TASK PROMPT >>
Word for word, set down the entries below.

_ _ _ _ _

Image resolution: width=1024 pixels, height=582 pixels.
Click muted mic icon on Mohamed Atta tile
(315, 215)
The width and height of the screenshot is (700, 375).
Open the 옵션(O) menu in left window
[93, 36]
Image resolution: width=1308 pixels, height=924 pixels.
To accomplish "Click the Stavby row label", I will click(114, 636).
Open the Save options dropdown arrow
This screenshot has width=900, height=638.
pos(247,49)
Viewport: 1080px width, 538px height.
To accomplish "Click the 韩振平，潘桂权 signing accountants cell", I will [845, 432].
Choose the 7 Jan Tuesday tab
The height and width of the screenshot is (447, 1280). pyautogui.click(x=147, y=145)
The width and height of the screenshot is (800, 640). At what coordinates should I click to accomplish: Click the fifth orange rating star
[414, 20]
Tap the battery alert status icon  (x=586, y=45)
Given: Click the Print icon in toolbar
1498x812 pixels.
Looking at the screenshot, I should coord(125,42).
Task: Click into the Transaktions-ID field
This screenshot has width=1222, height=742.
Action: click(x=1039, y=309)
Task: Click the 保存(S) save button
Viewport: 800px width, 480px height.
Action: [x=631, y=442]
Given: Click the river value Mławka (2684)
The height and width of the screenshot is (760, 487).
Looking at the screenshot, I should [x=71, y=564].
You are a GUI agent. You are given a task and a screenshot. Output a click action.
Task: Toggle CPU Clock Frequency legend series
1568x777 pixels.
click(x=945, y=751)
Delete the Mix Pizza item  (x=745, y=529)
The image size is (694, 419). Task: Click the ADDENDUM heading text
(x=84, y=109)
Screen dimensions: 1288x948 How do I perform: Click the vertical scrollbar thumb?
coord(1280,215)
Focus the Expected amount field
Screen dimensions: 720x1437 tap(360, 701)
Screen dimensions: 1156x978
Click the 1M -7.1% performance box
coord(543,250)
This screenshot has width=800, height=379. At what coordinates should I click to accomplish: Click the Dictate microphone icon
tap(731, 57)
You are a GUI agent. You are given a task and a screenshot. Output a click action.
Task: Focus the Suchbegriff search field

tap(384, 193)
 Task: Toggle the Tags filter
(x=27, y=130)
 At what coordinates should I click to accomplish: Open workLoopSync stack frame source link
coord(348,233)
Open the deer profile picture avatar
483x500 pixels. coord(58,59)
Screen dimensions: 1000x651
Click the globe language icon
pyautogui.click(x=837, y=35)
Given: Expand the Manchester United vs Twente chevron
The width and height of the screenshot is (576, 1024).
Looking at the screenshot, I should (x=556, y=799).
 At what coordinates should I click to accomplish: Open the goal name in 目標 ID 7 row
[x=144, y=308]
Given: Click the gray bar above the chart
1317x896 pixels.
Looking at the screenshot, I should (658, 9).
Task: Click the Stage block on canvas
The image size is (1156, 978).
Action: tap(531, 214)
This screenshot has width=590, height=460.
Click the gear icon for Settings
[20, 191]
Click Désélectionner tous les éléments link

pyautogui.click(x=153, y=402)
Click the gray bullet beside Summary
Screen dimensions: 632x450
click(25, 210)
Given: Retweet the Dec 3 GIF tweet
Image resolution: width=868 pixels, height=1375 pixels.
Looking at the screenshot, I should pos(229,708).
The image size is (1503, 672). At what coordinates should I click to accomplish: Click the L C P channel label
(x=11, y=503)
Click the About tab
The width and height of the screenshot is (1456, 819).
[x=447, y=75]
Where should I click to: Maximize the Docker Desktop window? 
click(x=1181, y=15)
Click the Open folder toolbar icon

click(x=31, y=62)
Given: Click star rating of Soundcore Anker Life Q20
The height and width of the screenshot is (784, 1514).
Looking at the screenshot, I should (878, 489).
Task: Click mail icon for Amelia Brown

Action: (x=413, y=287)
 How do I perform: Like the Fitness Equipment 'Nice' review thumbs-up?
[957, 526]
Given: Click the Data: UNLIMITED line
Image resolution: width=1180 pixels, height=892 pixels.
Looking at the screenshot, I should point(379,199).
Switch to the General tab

_ _ _ _ _

PROBLEM SOLUTION >>
Image resolution: width=1024 pixels, height=582 pixels.
Click muted mic icon on Mohamed Atta tile
(315, 215)
The width and height of the screenshot is (700, 375).
Open the 옵션(O) menu in left window
[93, 36]
Image resolution: width=1308 pixels, height=924 pixels.
To accomplish "Click the Stavby row label", I will click(114, 636).
Open the Save options dropdown arrow
This screenshot has width=900, height=638.
pos(247,49)
Viewport: 1080px width, 538px height.
To accomplish "Click the 韩振平，潘桂权 signing accountants cell", I will [845, 432].
Choose the 7 Jan Tuesday tab
The height and width of the screenshot is (447, 1280). pyautogui.click(x=147, y=145)
The width and height of the screenshot is (800, 640). At what coordinates should I click to accomplish: Click the fifth orange rating star
[414, 20]
Tap the battery alert status icon  (x=586, y=45)
Given: Click the Print icon in toolbar
1498x812 pixels.
Looking at the screenshot, I should coord(125,42).
Task: Click into the Transaktions-ID field
This screenshot has width=1222, height=742.
Action: click(x=1039, y=309)
Task: Click the 保存(S) save button
Viewport: 800px width, 480px height.
Action: [x=631, y=442]
Given: Click the river value Mławka (2684)
The height and width of the screenshot is (760, 487).
Looking at the screenshot, I should [x=71, y=564].
You are a GUI agent. You are given a task and a screenshot. Output a click action.
Task: Toggle CPU Clock Frequency legend series
1568x777 pixels.
click(x=945, y=751)
Delete the Mix Pizza item  (x=745, y=529)
The image size is (694, 419). Task: Click the ADDENDUM heading text
(x=84, y=109)
Screen dimensions: 1288x948 How do I perform: Click the vertical scrollbar thumb?
coord(1280,215)
Focus the Expected amount field
Screen dimensions: 720x1437 tap(360, 701)
Screen dimensions: 1156x978
Click the 1M -7.1% performance box
coord(543,250)
This screenshot has width=800, height=379. At what coordinates should I click to accomplish: Click the Dictate microphone icon
tap(731, 57)
You are a GUI agent. You are given a task and a screenshot. Output a click action.
Task: Focus the Suchbegriff search field

tap(384, 193)
 Task: Toggle the Tags filter
(x=27, y=130)
 At what coordinates should I click to accomplish: Open workLoopSync stack frame source link
coord(348,233)
Open the deer profile picture avatar
483x500 pixels. coord(58,59)
Screen dimensions: 1000x651
Click the globe language icon
pyautogui.click(x=837, y=35)
Given: Expand the Manchester United vs Twente chevron
The width and height of the screenshot is (576, 1024).
Looking at the screenshot, I should (x=556, y=799).
 At what coordinates should I click to accomplish: Open the goal name in 目標 ID 7 row
[x=144, y=308]
Given: Click the gray bar above the chart
1317x896 pixels.
Looking at the screenshot, I should (658, 9).
Task: Click the Stage block on canvas
The image size is (1156, 978).
Action: tap(531, 214)
This screenshot has width=590, height=460.
Click the gear icon for Settings
[20, 191]
Click Désélectionner tous les éléments link

pyautogui.click(x=153, y=402)
Click the gray bullet beside Summary
Screen dimensions: 632x450
click(25, 210)
Given: Retweet the Dec 3 GIF tweet
Image resolution: width=868 pixels, height=1375 pixels.
Looking at the screenshot, I should pos(229,708).
The image size is (1503, 672). At what coordinates should I click to accomplish: Click the L C P channel label
(x=11, y=503)
Click the About tab
The width and height of the screenshot is (1456, 819).
[x=447, y=75]
Where should I click to: Maximize the Docker Desktop window? 
click(x=1181, y=15)
Click the Open folder toolbar icon

click(x=31, y=62)
Given: Click star rating of Soundcore Anker Life Q20
The height and width of the screenshot is (784, 1514).
Looking at the screenshot, I should (878, 489).
Task: Click mail icon for Amelia Brown

Action: (x=413, y=287)
 How do I perform: Like the Fitness Equipment 'Nice' review thumbs-up?
[957, 526]
Given: Click the Data: UNLIMITED line
Image resolution: width=1180 pixels, height=892 pixels.
Looking at the screenshot, I should point(379,199).
Switch to the General tab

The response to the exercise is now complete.